Capodanno Vecchio

Va ricordato che il Capodanno Vecchio (che cade nella notte tra il 13 e 14 gennaio) non è considerato giorno festivo in Russia, ma, in omaggio ad una vecchia tradizione, la gente ama dare il benvenuto lo stesso all’anno nuovo.

Per il Capodanno Vecchio non si fanno regali, non si festeggia tutta la notte e in Tv vengono riproposte le stesse trasmissioni andate in onda la sera del 31 dicembre.
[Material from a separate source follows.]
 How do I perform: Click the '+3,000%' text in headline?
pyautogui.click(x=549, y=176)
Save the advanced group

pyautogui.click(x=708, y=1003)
Si prepara tuttavia una cena festiva, celebrando la ricorrenza in modo più calmo e tranquillo rispetto alla serata del 31 dicembre.

Va ricordato che la religione russo-ortodossa ha conservato per le festività religiose il vecchio calendario giuliano e che quindi le date non corrispondono con le festività cattoliche.

Nel 1582, Papa Gregorio XIII riformò il calendario giuliano, che aveva un piccolo difetto di calcolo rispetto al calendario solare e purtroppo non rispettava al meglio l’andamento delle stagioni.

Con il nuovo calendario vennero soppressi ben 10 giorni, dal 5 al 14 ottobre nell’anno 1582, e non furono più considerati bisestili gli anni dei secoli non divisibili per 400.

Questo nuovo calendario, che è quello che ancora oggi usiamo, prese il nome da Papa Gregorio XIII e si chiamò calendario gregoriano.

Questi cambiamenti non furono accettati dalla chiesa ortodossa che infatti continua a celebrare le ricorrenze religiose sulla base del vecchio calendario giuliano ed il Capodanno Vecchio come il Natale Ortodosso rientra tra queste.